- **PROBLEMAS A RESOLVER**
- A) Transcreva, do documento de origem sobre o filme "Um Limite Entre Nós", tudo desde "Talvez não existissem" até "surto de pneumonia.".
- B) Segundo o documento de origem sobre o filme "Um Limite Entre Nós", em que ano a peça retornou à Broadway?

- **DOCUMENTO DE ORIGEM**
===============

Talvez não existissem funcionários de sanitarismo na época dos grandes tragediógrafos como Eurípedes, mas essa que é a profissão de Troy recebe nas mãos de Wilson um tal tratamento que ela surge carregada de gravitas e um sentido heroico. “Um Limite Entre Nós” se abre com Troy e seu melhor amigo Bono (Stephen Henderson) terminando o seu turno, enquanto Troy reclama, em voz alta, que os empregos de motorista com salários melhores não estão disponíveis para trabalhadores afro-americanos.
Enquanto os dois voltam para o quintal de Troy para dividirem uma garrafa de gim e baterem papo, Troy prossegue falando, e seu discurso vai crescendo e crescendo até chegar a uma lembrança exuberante da vez em que ele “espantou a morte” enquanto sofria de um surto de pneumonia.
Conforme Washington parece ir ficando cada vez mais alcoolizado em tempo real, a sequência anuncia, sem qualquer espaço para dúvidas, que estamos nas mãos de um contador magistral de histórias – alguém que tece narrativas que lhes são ao mesmo tempo uma prisão e uma armadura contra um mundo no qual, diz ele mais tarde, ele já nasceu tomando de dois a zero.
Raiva e remorso
Parte da fascinação do público por Troy vem de como ele consegue, num instante, conjurar emoções dramaticamente concorrentes. Num momento simpatizamos com ele por ter perdido a chance de ser um jogador profissional de beisebol; no outro, o vemos criticar astros do esporte, maldizendo as ligas negras. Num momento ele incorpora um tipo de força e independência pelas quais a classe trabalhadora dos EUA é merecidamente louvada, e no outro ele esmaga, cruelmente, as ambições de seu filho adolescente Cory (Jovan Adepo), que quer jogar futebol no time da sua escola.
No papel de supervisionar essa mescla inflamável de raiva e remorso está sua esposa Rose, interpretada por Viola Davis (vencedora do Oscar e do Globo de Ouro de atriz coadjuvante), numa performance magnífica que tem a imobilidade como sua base, mas uma imobilidade que estoura de paixão, vida e – depois que o enredo segue por rumos devastadores – uma fortitude e sacrifício sobre-humanos (Washington e Davis estão reprisando os papéis que renderam a cada um deles um prêmio Tony pelo retorno da peça à Broadway em 2010).

===============

- **INFORMAÇÕES EXTRAÍDAS**
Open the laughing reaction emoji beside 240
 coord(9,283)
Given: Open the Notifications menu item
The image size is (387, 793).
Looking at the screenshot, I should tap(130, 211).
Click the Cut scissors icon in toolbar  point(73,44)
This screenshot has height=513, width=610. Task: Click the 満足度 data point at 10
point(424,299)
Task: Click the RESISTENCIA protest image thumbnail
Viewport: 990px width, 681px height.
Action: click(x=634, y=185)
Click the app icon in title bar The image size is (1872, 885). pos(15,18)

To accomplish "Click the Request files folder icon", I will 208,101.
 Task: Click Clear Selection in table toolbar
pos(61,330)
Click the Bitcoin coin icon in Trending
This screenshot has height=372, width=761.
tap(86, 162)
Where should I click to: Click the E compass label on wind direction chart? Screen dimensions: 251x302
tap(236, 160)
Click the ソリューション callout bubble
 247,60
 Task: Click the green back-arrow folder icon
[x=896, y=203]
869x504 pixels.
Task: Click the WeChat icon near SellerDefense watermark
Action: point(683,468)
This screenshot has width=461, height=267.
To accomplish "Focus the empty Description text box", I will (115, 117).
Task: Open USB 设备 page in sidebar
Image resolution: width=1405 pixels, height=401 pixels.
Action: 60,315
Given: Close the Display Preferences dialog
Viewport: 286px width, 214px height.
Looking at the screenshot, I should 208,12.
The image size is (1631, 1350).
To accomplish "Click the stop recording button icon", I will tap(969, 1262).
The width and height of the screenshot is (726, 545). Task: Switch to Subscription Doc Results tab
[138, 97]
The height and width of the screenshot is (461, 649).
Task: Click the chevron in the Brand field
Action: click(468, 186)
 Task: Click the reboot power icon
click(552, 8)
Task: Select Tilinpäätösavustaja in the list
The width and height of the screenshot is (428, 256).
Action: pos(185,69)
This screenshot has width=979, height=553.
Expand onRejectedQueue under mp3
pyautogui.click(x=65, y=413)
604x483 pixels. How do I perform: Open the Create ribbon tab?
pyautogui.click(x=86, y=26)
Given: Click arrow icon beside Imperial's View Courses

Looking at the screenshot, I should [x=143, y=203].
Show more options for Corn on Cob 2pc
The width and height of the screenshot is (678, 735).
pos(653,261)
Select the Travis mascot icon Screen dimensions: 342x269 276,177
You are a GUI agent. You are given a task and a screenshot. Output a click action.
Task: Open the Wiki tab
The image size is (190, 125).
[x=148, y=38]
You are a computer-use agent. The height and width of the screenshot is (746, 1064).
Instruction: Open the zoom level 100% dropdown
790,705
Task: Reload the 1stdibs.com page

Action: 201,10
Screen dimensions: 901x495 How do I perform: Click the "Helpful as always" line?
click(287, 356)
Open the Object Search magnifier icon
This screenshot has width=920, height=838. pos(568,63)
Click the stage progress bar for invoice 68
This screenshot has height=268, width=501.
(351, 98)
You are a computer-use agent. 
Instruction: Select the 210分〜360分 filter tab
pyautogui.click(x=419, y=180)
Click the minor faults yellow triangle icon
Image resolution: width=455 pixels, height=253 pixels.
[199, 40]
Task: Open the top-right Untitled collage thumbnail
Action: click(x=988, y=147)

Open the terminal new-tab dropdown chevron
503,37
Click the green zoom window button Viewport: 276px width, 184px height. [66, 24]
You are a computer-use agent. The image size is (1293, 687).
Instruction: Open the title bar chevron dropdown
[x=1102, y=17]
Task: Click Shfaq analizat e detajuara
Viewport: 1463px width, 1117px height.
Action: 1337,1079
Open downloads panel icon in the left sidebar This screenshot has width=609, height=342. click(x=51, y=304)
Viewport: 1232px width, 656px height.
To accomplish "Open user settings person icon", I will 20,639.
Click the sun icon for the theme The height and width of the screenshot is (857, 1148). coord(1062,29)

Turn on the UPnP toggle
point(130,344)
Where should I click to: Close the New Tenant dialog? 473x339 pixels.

===============

- **RESPOSTAS ÀS TAREFAS**
- A)
Talvez não existissem funcionários de sanitarismo na época dos grandes tragediógrafos como Eurípedes, mas essa que é a profissão de Troy recebe nas mãos de Wilson um tal tratamento que ela surge carregada de gravitas e um sentido heroico. “Um Limite Entre Nós” se abre com Troy e seu melhor amigo Bono (Stephen Henderson) terminando o seu turno, enquanto Troy reclama, em voz alta, que os empregos de motorista com salários melhores não estão disponíveis para trabalhadores afro-americanos.
Enquanto os dois voltam para o quintal de Troy para dividirem uma garrafa de gim e baterem papo, Troy prossegue falando, e seu discurso vai crescendo e crescendo até chegar a uma lembrança exuberante da vez em que ele “espantou a morte” enquanto sofria de um surto de pneumonia.

- B) Em 2010.